= Alex Davies (neo-Nazi) =

Welsh terrorist (born 1994/95)

Alex Davies (born 1994 or 1995) is a Welsh neo-Nazi. He is one of the founders of National Action (NA), the first far-right group banned in the United Kingdom since World War II.

==Early life==
In 2011, at the age of 16, he was referred to the Prevent programme, a government scheme to engage with extremists. He joined the youth wing of the British National Party (BNP), but was disappointed at the 'disarray' of the party. He studied philosophy at the University of Warwick, where he sought to promote his political leanings on campus.
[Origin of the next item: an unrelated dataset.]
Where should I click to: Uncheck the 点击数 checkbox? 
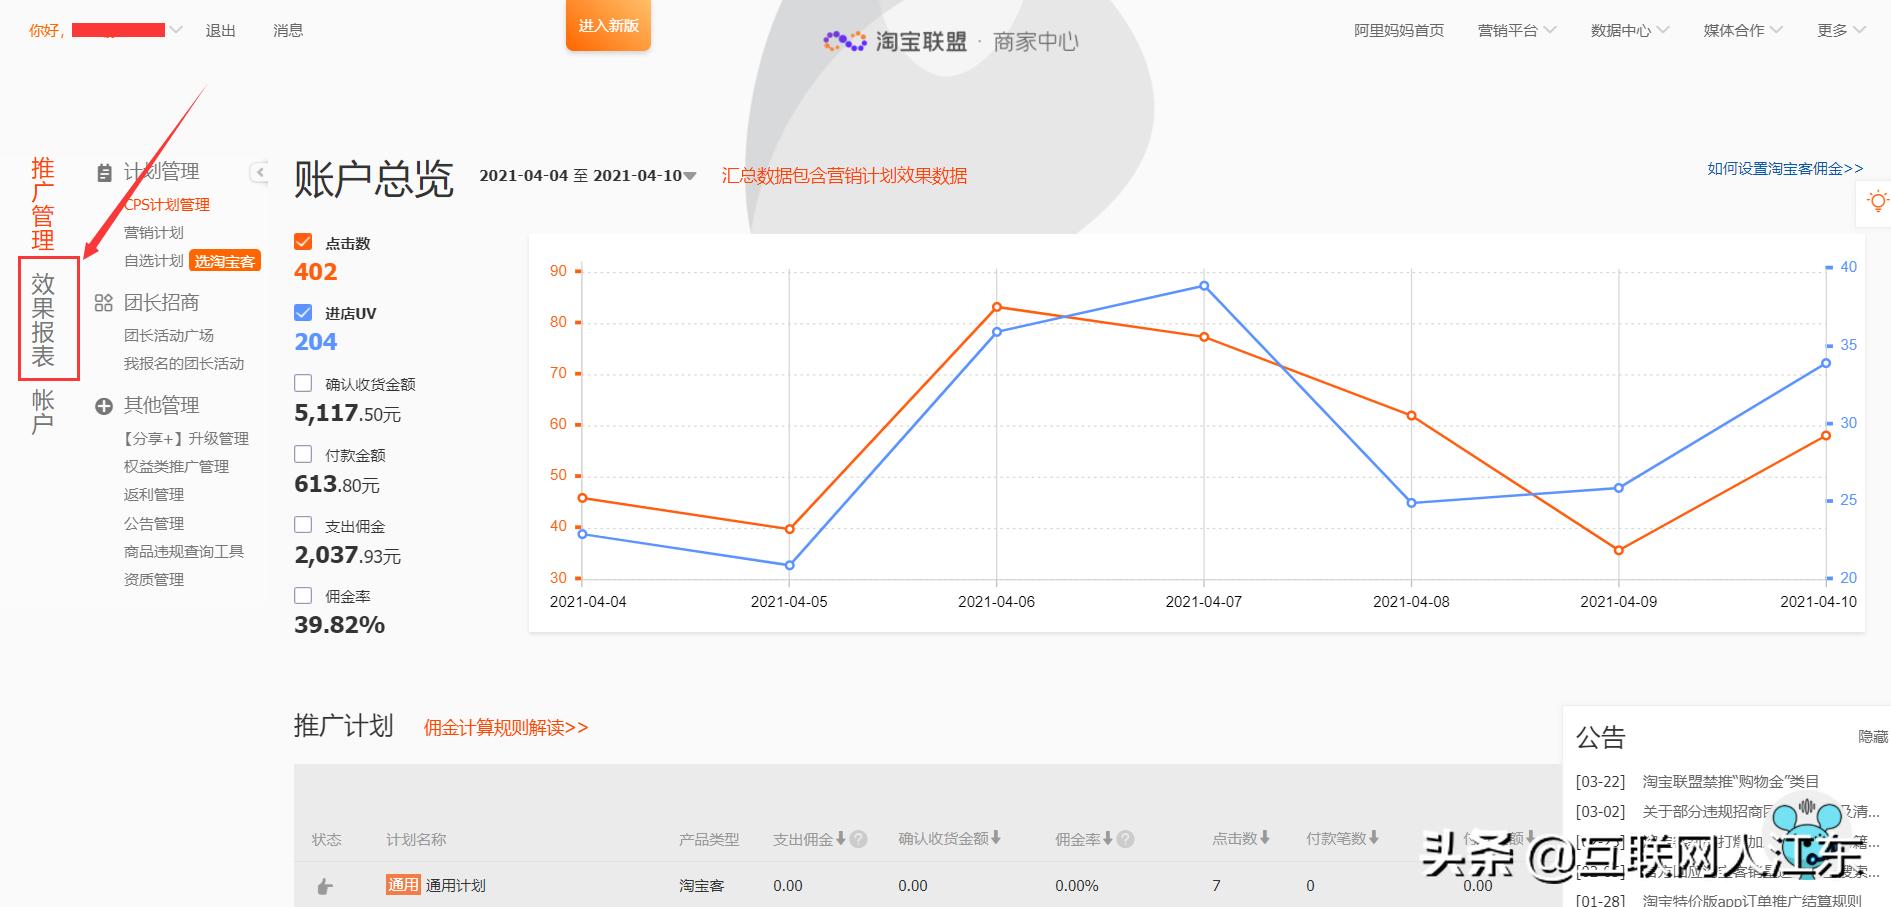[x=304, y=241]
==National Action and conviction==
In 2012, National Action was founded by Davies and Benjamin Raymond, a student from the University of Essex. The aim of the group was to create a Neo-Nazi youth movement in the UK. At a National Action parade in Liverpool, Davies stated, "We’re like the BNP but more radical". He left the university at the end of the first year of his course, following an article in the Sunday Mirror in June 2014 which revealed his part in National Action. He returned to South Wales to work in a telephone centre, and in 2018 lived in Swansea.
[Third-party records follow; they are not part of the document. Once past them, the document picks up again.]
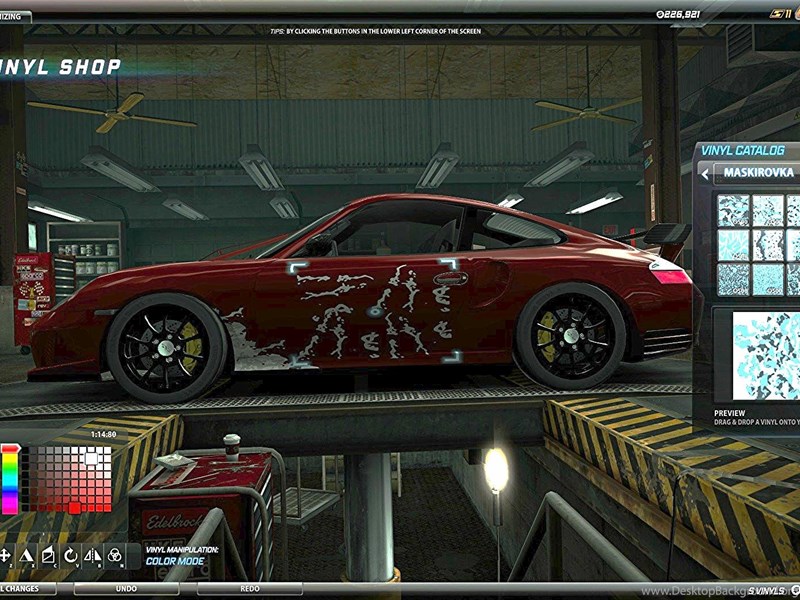
Task: Select the middle vinyl thumbnail in catalog
Action: (x=767, y=244)
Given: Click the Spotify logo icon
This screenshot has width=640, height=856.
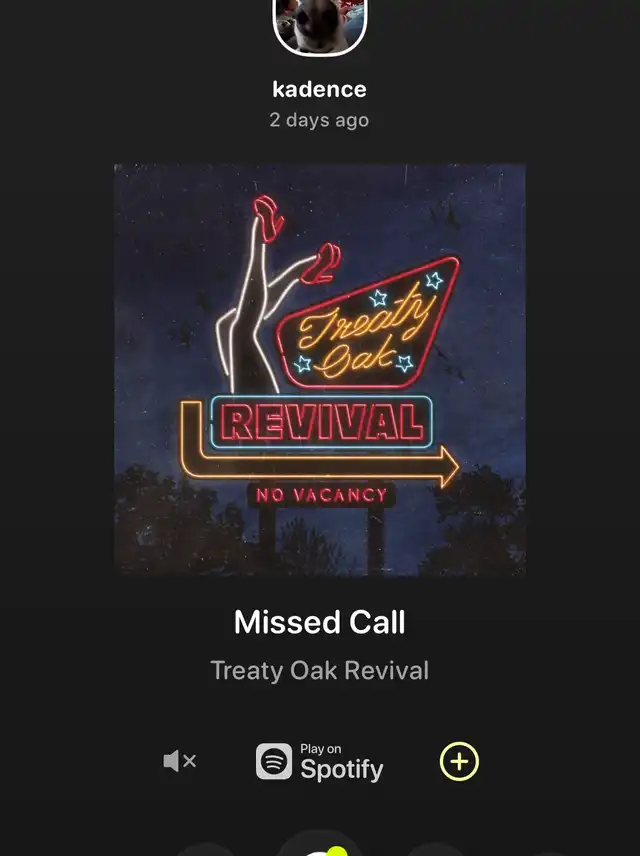Looking at the screenshot, I should (274, 761).
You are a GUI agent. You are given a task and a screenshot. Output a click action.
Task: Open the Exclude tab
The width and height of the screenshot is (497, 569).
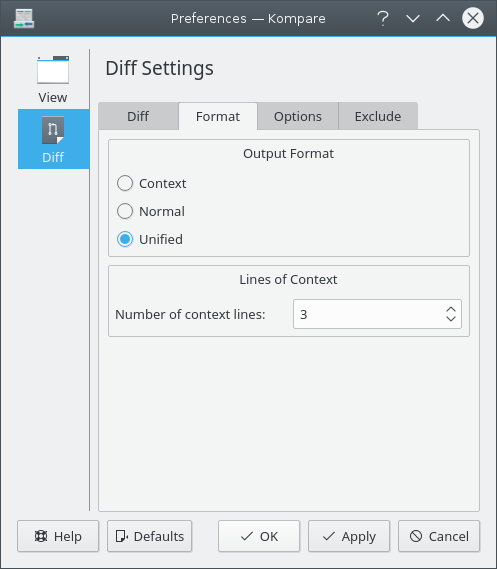click(x=378, y=116)
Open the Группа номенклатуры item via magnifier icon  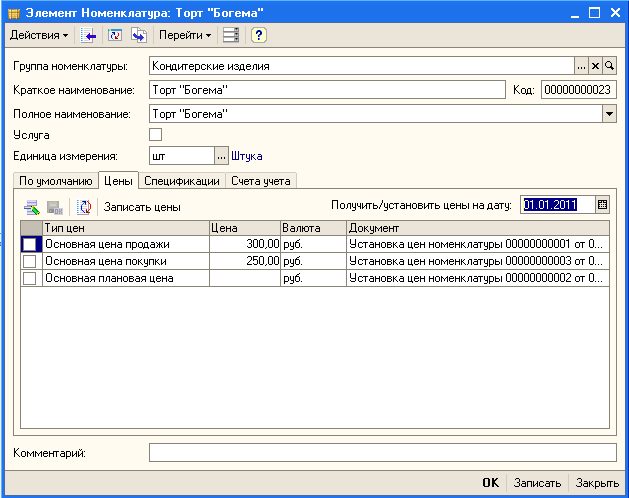(609, 66)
In 2016, he addressed the Welsh Forum on a topic of "Saunders Lewis and Militant Welsh Nationalism". In May 2016, Davies had an argument with a mixed-race girl and her mother in Bath, and the video went "viral". National Action was banned by Home Secretary Amber Rudd in December 2016 for being "a racist, anti-Semitic and homophobic organisation".
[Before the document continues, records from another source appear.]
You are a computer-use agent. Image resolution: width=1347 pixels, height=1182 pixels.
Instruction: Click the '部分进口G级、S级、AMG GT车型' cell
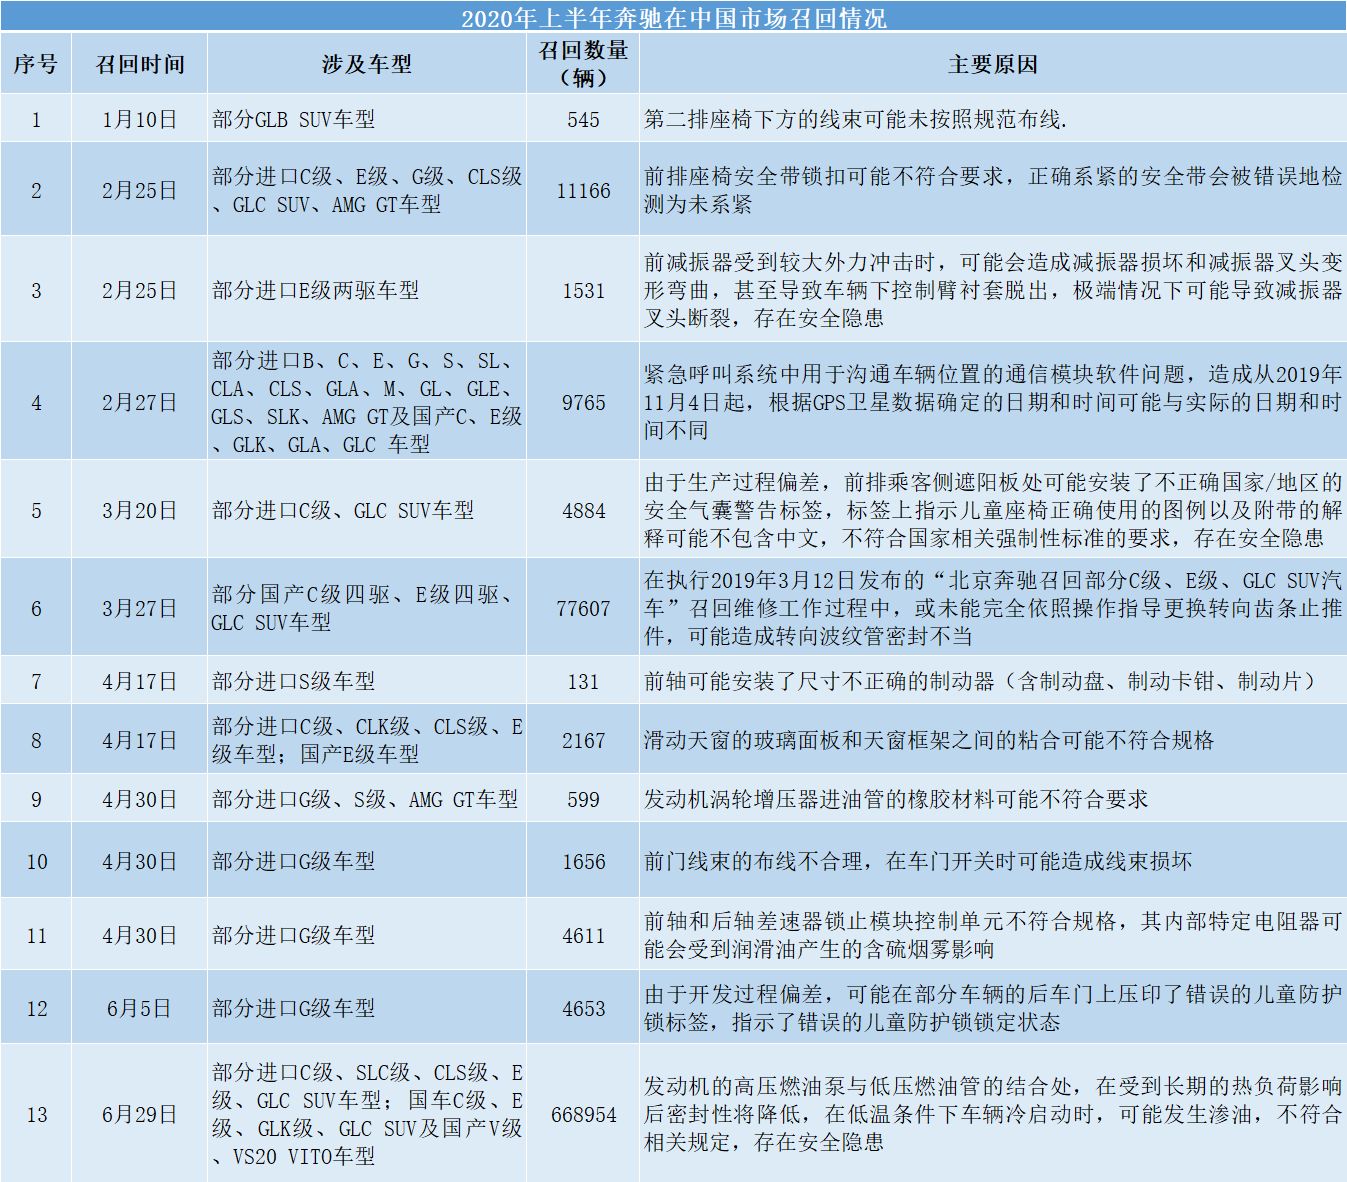click(365, 800)
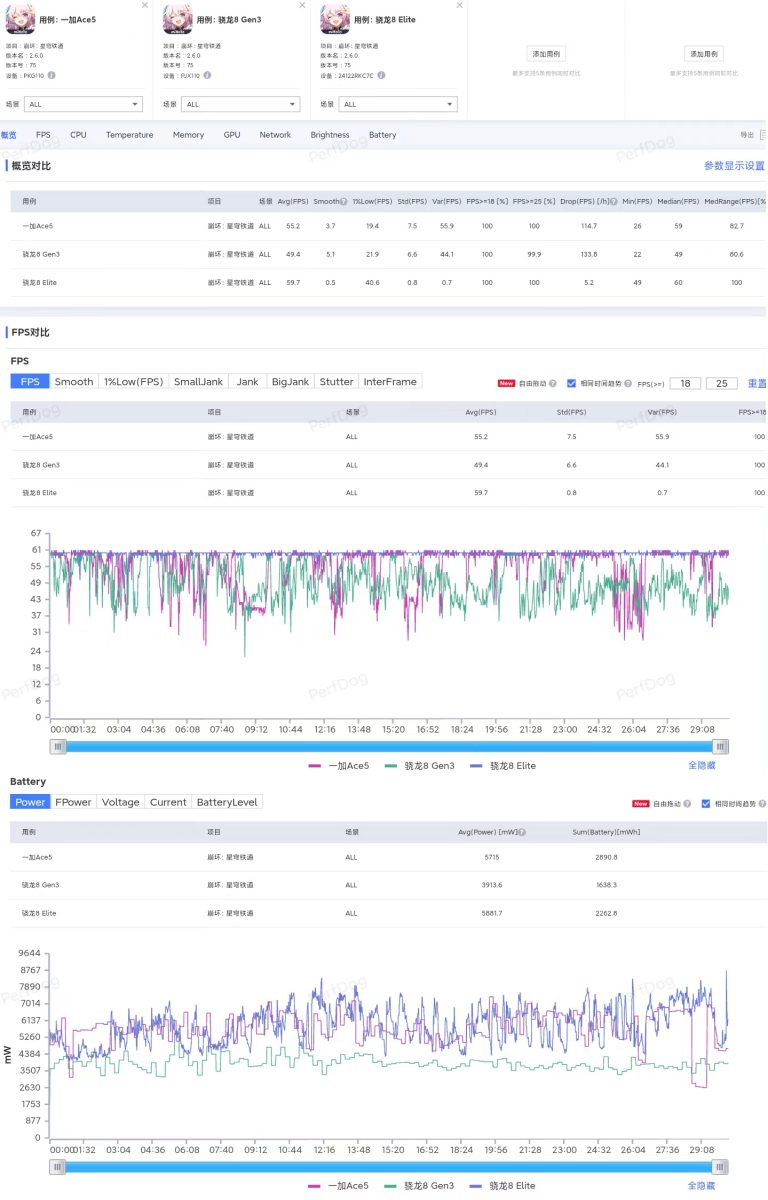The height and width of the screenshot is (1200, 768).
Task: Hide the 骁龙8 Gen3 series in FPS legend
Action: 420,765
After National Action was banned by the government in December 2016, the Metropolitan Police's Counter Terrorism Policing Unit and the Crown Prosecution Service compiled evidence against members of NA who continued to actively promote its views via a series of regional organisations. On 17 May 2022, Davies was found guilty by jury of being a "member of a proscribed organisation" (the fascist group National Action). During his trial at Winchester Crown Court, prosecutor Barnaby Jameson told the court after the government banned NA, that Davies had set up a group called National Socialist Anti-Capitalist Action or NS131, using similar graphics, slogans and communications methods to NA, which was also later banned by the UK government. Jameson put to Davies in court: "You are a neo-Nazi, yes?" Davies replied: "Sure." The case was adjourned for sentencing at Old Bailey, the Central Criminal Court, on 7 June 2022. On 7 June 2022, Davies was sentenced to eight and a half years in prison.